→ Required action: Please reproduce each line of the data below as it stands.

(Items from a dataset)
-=-=-
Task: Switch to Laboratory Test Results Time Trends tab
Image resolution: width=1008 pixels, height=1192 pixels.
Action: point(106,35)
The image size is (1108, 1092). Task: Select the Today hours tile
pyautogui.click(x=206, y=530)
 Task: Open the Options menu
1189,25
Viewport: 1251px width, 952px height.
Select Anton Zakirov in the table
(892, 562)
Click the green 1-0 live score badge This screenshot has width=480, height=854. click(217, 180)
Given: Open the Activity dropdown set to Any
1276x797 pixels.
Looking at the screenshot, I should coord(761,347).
-=-=-
→ Solved exercise:
Task: Switch to Laboratory Test Results Time Trends tab
Image resolution: width=1008 pixels, height=1192 pixels.
Action: point(106,35)
The image size is (1108, 1092). Task: Select the Today hours tile
pyautogui.click(x=206, y=530)
 Task: Open the Options menu
1189,25
Viewport: 1251px width, 952px height.
Select Anton Zakirov in the table
(892, 562)
Click the green 1-0 live score badge This screenshot has width=480, height=854. click(217, 180)
Given: Open the Activity dropdown set to Any
1276x797 pixels.
Looking at the screenshot, I should coord(761,347).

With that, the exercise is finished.